THERE are several positive factors in the mixed equation that is “Gifted,” starring Chris Evans and the appealing 10-year-old Mckenna Grace: A brilliant and precocious yet sweetly empathetic young girl. A devoted and decidedly hunky father figure. And then there’s math itself, presented not as a refuge for social misfits, but as an exciting and elegant pursuit.
Unfortunately, a movie about mathematical formulas relies way too much on movie-making formula, and the result is way less than the sum of its parts.

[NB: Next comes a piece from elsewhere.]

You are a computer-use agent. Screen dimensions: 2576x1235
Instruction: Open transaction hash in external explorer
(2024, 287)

Indeed, “Gifted,” directed by Marc Webb, often feels like the incomplete shell of a movie, with the guts and connective tissue missing.
This is hardly the fault of the cast, which also features the welcome (but underused) presence of Octavia Spencer, and the estimable Scottish actress Lindsay Duncan. Rather, it seems due to the way-too-obvious dialogue and often unconvincing plot twists, not to mention a courtroom subplot that is, strangely, rarely interesting.

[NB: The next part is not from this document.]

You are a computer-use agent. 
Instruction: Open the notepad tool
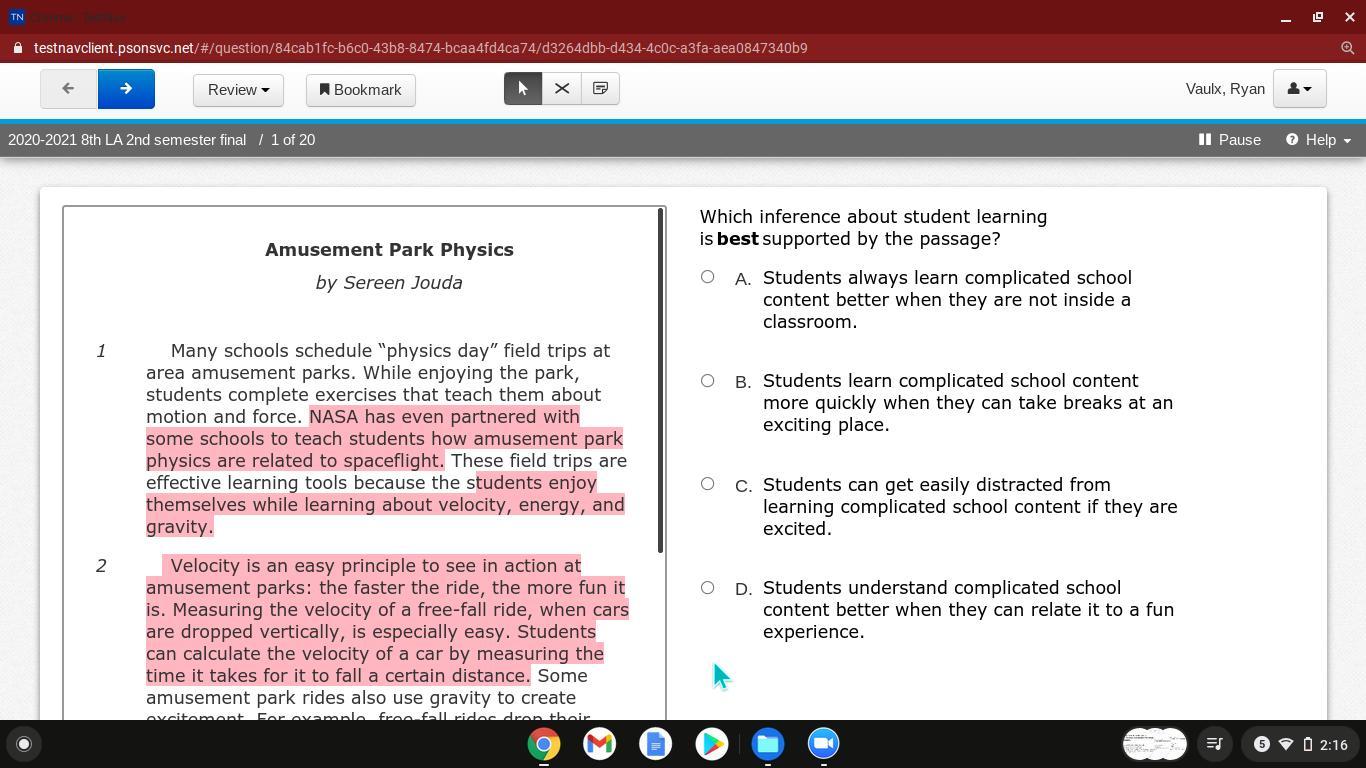[600, 89]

We meet Frank (Evans) and 6-year-old Mary (Grace) as the two are readying for her first day of school. Until now, Frank, Mary’s uncle who has been raising her since she was a baby, has home-schooled her, but that well has run dry. Mary, a child prodigy, is not excited for school, and one can see why: the children are asked simple addition questions, but Mary shows an ability to do complex multiplication in her head. Immediately, the teacher, Bonnie (Jenny Slate) knows she has a gifted child on her hands.
Mary has a caring disposition and a sweet smile, but also a dry wit when bantering with Frank. When Mary’s teacher approaches Frank after school that first day, the girl whispers: “Oh, it’s my teacher. She probably wants to remind me what one plus one is.”
When the school principal suggests — almost orders — that Frank enroll Mary in a school for gifted children, Frank insists otherwise. He has some knowledge from his own family of what it’s like to live as a prodigy, cut off from a normal social life. He wants Mary to have friends and playdates.
In marches Frank’s mother, Evelyn (Duncan), a hard-edged Brit (and former mathematician herself) who has clear ideas of what she wants for Mary: a life of productivity, brilliance, academic fame. She brings Mary up to MIT, to show off the girl’s mathematical brain. Most importantly, she sues Frank for custody.
Lots of courtroom scenes follow with both plot and dialogue proving to be overly simplistic and in some cases, simply not believable.